Tariq Ali (Naseer) is a Muslim police officer at Scotland Yard Commander. Ali, born in Pakistan, is married to an English woman, Susan (Greta Scacchi) and with two kids, is tasked to investigate the police shooting of a suspected Muslim terrorist on the London Underground. Distrusted by both his British superiors in the London police, and his fellow Muslims, he finds his inquiry hampered from all sides. When evidence surfaces pointing to the slain man’s innocence, as well as the existence of a terrorist cell operating in his own backyard, Tariq must faces the realization that sometimes the right decision is the hardest one to make.

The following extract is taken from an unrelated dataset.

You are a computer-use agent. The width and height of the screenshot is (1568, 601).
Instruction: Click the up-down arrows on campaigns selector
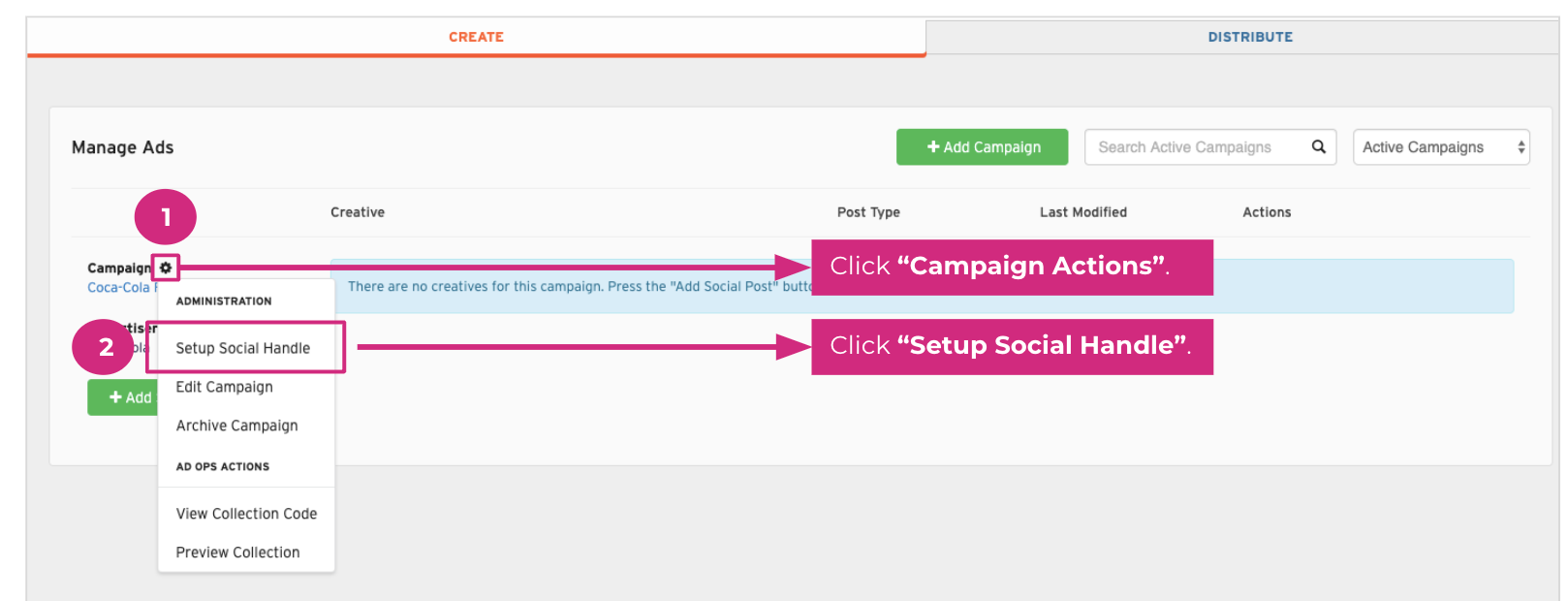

Shoot On Sight is based on the aftermath of the infamous 7/7 bombings in London and the killing of Jean Charles De Menezes on the London Underground. Carl Austin’s screenplay does proper justice to the subject by showing view points of both the sides aptly. The family interplay surrounding Tariq and his clash of values with Westerners, and his patient but increasingly torn wife, played by Greta Scacchi, who is an outsider to their culture trying to blend in has come out superbly. The film appears a sincerely decent effort by Jagmohan Mundhra whose last film was the Aishwarya Rai starrer Provoked. What actually make the film interesting are the performances by Naseeruddin Shah and Om Puri who plays the fanatic preacher and dangerous Jihadist Junaid. Greta Scacchi and Brian Cox also lend able support. Gulshan Grover and the beautiful Laila Rouass impress in their cameos.
Handsomely shot, the film strives to be multifaceted without quite reaching the moral and ethical complexities it tries to grasp.
At a running time of 1 hour 50 minute it makes for a good one time watch.